■ STATED GOAL ■
Repeat the stretch of lines from the line containing "Activate the Move tool in left toolbar" through the line containing "Looking at the screenshot, I should click(x=489, y=59).", with both ends included.

Some records:
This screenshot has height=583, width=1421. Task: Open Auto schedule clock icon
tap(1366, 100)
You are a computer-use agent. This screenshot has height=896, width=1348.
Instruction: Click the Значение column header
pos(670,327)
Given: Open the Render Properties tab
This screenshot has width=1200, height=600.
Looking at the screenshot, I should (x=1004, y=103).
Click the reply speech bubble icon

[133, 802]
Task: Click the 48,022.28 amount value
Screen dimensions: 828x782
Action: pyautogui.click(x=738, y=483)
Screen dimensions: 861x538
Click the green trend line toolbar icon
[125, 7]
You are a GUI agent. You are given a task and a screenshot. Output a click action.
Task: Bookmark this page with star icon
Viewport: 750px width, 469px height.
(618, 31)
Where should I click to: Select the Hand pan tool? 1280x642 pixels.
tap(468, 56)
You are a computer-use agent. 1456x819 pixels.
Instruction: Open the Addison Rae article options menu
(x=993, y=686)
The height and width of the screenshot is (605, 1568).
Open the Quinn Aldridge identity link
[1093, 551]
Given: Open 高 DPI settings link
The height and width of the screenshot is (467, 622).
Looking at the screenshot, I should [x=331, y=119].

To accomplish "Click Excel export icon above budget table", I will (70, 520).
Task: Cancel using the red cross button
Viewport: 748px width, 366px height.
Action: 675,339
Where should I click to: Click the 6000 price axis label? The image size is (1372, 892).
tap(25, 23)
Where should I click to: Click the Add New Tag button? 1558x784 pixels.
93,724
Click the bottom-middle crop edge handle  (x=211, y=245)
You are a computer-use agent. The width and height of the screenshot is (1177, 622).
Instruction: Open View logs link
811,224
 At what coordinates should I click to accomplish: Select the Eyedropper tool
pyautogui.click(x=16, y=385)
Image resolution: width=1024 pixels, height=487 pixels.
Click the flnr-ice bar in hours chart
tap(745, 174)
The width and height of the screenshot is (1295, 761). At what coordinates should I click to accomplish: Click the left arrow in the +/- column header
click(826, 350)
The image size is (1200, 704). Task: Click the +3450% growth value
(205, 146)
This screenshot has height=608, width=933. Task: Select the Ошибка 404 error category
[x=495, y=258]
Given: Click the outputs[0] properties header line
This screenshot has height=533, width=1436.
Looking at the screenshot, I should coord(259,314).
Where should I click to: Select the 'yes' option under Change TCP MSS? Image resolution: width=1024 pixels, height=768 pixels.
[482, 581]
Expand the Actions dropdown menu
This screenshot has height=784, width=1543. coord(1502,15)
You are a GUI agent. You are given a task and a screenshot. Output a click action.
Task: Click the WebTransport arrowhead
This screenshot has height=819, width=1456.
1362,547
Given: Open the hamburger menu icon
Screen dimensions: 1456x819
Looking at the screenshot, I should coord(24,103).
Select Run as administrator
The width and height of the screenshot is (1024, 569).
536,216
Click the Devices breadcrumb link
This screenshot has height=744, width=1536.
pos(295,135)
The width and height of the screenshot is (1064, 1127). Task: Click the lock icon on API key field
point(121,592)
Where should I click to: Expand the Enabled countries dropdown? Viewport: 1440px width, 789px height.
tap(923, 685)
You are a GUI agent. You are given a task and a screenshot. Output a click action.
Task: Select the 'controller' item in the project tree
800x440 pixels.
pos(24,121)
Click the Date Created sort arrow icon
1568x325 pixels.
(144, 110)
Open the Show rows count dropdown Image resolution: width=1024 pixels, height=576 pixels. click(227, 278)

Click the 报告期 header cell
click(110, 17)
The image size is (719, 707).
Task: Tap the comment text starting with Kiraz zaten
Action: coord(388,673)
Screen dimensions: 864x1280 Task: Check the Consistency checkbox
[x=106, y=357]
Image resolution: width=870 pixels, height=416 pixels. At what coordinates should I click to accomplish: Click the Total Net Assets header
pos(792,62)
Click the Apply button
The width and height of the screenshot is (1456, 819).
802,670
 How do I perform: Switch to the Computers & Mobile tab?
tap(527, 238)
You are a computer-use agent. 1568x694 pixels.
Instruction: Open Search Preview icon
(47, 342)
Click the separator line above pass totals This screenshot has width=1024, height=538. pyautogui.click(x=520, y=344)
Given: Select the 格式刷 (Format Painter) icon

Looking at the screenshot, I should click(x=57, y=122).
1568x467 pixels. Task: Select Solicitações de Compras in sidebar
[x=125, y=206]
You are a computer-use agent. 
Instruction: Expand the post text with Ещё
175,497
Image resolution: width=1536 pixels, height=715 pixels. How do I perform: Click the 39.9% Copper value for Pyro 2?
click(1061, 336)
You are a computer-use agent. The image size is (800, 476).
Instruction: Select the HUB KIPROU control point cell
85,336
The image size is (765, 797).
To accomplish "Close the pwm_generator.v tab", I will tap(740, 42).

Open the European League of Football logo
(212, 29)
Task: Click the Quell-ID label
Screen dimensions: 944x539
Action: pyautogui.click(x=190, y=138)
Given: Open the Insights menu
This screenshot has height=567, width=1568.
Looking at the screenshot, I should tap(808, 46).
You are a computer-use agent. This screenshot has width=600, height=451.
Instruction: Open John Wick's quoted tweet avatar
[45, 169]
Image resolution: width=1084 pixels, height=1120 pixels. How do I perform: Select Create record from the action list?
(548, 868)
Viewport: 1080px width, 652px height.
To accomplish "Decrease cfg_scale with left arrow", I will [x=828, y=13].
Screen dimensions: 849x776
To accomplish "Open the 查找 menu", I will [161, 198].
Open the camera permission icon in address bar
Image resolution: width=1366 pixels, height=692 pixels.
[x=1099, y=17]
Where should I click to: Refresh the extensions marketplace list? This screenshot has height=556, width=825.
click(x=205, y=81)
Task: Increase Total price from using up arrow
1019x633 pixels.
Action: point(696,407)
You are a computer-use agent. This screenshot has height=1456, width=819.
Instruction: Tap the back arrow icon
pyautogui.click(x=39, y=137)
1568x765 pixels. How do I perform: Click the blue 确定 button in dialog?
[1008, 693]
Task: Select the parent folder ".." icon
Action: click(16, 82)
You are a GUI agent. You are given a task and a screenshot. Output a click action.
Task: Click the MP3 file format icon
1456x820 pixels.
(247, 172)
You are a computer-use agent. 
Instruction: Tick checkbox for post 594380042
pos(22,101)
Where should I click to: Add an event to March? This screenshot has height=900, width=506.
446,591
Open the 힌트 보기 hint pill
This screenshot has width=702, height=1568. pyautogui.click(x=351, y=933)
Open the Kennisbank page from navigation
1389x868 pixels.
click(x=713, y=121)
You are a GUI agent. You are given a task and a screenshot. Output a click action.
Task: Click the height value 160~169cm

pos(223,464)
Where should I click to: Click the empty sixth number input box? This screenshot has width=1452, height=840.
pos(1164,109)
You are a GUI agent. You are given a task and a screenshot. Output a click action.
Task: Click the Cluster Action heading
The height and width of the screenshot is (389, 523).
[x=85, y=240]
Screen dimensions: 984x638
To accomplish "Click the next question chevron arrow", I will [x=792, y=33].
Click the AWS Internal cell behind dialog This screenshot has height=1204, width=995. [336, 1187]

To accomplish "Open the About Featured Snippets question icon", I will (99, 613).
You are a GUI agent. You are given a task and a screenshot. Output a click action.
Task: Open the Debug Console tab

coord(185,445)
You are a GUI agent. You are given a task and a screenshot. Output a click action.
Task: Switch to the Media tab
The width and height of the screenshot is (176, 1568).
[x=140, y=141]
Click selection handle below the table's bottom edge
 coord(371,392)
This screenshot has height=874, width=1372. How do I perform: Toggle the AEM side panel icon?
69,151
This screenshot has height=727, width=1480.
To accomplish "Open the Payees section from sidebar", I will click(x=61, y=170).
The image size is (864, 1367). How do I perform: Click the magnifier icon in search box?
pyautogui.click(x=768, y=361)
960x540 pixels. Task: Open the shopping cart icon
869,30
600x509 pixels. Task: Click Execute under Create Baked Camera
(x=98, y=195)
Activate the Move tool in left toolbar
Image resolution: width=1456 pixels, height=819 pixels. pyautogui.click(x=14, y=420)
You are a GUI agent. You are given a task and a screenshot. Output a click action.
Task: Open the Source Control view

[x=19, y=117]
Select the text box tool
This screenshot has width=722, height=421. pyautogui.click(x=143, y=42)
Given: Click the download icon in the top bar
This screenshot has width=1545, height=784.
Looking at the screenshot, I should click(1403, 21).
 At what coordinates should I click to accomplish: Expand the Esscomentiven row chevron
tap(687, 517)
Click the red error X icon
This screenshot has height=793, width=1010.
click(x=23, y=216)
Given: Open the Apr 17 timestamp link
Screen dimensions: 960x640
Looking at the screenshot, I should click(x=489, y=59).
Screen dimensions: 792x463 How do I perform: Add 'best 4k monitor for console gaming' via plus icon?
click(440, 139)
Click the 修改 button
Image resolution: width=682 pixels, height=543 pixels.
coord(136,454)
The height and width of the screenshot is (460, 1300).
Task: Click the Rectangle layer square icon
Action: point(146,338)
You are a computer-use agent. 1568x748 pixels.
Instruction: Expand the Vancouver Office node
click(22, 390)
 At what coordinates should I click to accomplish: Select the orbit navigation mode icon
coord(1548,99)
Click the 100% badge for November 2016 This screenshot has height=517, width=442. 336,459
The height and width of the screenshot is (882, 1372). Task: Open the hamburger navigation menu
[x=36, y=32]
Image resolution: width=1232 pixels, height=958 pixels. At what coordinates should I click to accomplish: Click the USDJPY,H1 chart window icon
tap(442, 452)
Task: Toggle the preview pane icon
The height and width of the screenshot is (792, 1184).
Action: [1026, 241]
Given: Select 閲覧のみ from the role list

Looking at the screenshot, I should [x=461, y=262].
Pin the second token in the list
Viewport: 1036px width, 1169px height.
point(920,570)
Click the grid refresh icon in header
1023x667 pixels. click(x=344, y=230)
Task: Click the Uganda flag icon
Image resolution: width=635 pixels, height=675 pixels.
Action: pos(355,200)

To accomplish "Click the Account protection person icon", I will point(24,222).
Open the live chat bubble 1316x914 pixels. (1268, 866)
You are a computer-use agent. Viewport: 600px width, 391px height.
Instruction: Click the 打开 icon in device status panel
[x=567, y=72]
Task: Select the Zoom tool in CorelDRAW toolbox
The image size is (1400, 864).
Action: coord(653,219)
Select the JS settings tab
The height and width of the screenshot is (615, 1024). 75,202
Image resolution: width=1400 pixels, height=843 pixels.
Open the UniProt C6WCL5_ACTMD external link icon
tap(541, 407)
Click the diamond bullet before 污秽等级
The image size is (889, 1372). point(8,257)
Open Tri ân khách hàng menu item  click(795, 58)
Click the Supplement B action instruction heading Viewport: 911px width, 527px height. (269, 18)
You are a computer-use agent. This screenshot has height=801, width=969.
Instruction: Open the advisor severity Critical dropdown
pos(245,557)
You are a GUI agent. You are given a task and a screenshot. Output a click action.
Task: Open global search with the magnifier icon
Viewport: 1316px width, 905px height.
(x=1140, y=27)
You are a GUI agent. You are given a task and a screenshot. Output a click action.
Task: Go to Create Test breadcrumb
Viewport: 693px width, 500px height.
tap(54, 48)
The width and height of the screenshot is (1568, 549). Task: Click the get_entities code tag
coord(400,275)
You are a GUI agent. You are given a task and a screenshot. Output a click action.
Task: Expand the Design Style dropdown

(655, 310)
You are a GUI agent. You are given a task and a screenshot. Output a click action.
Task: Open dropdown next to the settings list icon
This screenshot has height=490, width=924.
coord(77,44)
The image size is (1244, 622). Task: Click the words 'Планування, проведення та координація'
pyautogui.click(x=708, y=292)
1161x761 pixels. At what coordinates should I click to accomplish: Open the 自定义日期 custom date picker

■ THE COMPLETED TASK ■
Activate the Move tool in left toolbar
Image resolution: width=1456 pixels, height=819 pixels. pyautogui.click(x=14, y=420)
You are a GUI agent. You are given a task and a screenshot. Output a click action.
Task: Open the Source Control view

[x=19, y=117]
Select the text box tool
This screenshot has width=722, height=421. pyautogui.click(x=143, y=42)
Given: Click the download icon in the top bar
This screenshot has width=1545, height=784.
Looking at the screenshot, I should click(1403, 21).
 At what coordinates should I click to accomplish: Expand the Esscomentiven row chevron
tap(687, 517)
Click the red error X icon
This screenshot has height=793, width=1010.
click(x=23, y=216)
Given: Open the Apr 17 timestamp link
Screen dimensions: 960x640
Looking at the screenshot, I should click(x=489, y=59).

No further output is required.